**DIRECTION**
List every line in the records below that contains the string "width".

**Records from a pointing dataset**

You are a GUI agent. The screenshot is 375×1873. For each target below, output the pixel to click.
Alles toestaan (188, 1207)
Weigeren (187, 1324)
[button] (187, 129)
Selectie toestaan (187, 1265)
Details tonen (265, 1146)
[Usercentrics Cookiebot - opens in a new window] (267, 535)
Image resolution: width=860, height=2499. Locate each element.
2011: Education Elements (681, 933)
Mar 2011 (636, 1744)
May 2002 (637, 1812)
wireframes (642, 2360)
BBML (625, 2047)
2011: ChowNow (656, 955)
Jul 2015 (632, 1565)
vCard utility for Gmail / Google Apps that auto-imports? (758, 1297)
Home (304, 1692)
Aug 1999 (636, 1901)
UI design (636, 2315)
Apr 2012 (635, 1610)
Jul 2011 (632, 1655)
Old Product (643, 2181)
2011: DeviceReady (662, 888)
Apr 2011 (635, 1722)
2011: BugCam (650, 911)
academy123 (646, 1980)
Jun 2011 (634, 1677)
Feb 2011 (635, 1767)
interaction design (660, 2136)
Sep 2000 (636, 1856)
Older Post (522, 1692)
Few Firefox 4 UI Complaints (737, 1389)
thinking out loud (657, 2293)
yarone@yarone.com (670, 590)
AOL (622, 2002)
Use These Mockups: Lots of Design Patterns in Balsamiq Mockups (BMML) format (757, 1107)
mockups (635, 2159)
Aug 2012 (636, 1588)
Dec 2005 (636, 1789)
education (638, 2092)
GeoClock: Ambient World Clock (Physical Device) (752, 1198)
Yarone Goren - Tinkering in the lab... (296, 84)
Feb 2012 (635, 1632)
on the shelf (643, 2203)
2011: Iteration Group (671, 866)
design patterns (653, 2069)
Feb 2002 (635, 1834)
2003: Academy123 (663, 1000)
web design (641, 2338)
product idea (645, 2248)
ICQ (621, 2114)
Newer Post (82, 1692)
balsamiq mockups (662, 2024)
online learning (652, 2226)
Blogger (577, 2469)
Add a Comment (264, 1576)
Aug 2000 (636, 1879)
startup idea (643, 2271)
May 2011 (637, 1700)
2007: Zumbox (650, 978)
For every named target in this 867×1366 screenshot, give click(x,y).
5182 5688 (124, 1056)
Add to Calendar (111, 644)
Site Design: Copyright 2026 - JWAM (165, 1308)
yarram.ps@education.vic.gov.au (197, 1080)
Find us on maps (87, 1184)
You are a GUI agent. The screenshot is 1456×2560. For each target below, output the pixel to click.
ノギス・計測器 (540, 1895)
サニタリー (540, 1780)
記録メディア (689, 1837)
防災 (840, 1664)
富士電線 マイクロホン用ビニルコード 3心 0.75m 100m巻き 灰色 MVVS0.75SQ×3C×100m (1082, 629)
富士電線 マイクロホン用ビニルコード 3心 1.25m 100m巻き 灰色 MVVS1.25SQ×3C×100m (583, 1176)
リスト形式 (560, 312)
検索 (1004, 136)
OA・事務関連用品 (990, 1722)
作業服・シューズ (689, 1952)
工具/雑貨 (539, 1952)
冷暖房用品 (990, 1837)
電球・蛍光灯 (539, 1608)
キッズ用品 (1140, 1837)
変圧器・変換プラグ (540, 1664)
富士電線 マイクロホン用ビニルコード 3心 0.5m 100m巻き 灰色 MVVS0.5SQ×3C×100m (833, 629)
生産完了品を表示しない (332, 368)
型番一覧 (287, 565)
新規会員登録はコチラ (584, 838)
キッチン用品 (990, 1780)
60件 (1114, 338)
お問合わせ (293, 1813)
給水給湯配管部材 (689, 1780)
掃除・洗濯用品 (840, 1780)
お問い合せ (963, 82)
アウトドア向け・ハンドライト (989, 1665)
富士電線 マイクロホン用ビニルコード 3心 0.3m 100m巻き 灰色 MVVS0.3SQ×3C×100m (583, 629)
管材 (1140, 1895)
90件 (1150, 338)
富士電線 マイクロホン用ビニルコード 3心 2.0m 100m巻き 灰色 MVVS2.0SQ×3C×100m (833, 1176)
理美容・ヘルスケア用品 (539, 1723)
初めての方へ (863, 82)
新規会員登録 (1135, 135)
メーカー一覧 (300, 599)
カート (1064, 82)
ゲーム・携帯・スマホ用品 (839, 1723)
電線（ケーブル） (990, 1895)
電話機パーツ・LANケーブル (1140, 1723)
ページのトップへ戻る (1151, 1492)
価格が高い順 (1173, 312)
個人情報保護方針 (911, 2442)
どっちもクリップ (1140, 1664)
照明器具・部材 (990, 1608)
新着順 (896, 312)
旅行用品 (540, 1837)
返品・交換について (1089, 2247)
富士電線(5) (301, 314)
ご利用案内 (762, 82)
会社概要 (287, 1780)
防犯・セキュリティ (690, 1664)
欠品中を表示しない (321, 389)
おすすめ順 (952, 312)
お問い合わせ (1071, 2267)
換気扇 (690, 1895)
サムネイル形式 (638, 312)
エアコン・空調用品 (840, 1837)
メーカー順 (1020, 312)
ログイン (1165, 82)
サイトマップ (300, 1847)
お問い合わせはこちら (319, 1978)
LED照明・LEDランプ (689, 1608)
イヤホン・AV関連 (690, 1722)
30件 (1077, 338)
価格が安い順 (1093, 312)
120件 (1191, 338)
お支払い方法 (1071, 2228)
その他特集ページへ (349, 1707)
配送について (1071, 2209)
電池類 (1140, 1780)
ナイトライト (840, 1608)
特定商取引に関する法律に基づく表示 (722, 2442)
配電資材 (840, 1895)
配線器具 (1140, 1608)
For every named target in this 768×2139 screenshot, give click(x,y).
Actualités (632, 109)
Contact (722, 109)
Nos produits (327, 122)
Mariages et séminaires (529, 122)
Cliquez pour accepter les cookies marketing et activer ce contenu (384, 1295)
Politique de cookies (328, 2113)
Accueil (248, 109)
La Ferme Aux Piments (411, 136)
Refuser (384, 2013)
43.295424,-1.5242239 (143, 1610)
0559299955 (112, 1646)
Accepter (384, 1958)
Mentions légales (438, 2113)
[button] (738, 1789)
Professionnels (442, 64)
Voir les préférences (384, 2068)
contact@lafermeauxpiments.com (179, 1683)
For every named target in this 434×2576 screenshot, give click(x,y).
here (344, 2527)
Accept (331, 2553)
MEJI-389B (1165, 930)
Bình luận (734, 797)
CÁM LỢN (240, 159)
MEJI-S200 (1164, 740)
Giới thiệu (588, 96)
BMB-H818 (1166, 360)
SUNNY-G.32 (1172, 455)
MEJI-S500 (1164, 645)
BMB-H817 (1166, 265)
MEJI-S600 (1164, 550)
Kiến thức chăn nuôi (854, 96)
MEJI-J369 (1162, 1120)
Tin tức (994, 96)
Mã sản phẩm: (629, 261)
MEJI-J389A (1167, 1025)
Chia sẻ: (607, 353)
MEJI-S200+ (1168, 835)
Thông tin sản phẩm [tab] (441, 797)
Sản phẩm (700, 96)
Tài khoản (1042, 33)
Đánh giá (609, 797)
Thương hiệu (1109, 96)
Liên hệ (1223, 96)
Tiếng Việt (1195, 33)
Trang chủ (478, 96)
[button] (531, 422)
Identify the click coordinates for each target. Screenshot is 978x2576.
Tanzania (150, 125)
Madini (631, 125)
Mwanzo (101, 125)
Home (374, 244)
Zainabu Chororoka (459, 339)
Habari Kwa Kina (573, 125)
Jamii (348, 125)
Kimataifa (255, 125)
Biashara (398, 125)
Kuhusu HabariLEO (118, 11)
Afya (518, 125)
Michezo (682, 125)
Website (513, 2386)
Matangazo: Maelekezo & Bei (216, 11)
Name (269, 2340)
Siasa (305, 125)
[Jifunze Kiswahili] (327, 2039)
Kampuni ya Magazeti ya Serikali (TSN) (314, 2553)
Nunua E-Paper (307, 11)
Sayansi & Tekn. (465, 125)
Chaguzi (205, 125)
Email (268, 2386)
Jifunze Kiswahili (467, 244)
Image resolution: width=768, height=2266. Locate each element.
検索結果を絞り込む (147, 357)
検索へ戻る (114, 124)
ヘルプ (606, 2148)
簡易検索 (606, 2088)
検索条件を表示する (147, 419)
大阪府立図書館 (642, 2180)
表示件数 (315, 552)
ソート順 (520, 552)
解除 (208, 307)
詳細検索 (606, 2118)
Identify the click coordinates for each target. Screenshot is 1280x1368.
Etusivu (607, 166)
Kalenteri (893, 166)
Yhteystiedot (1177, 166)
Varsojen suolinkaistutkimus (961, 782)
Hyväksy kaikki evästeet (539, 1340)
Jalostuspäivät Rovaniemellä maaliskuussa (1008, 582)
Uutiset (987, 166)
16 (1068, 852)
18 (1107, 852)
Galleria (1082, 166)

**RESPONSE**
Image resolution: width=860, height=2499. Locate each element.
Image resolution: width=768, height=2266. Locate each element.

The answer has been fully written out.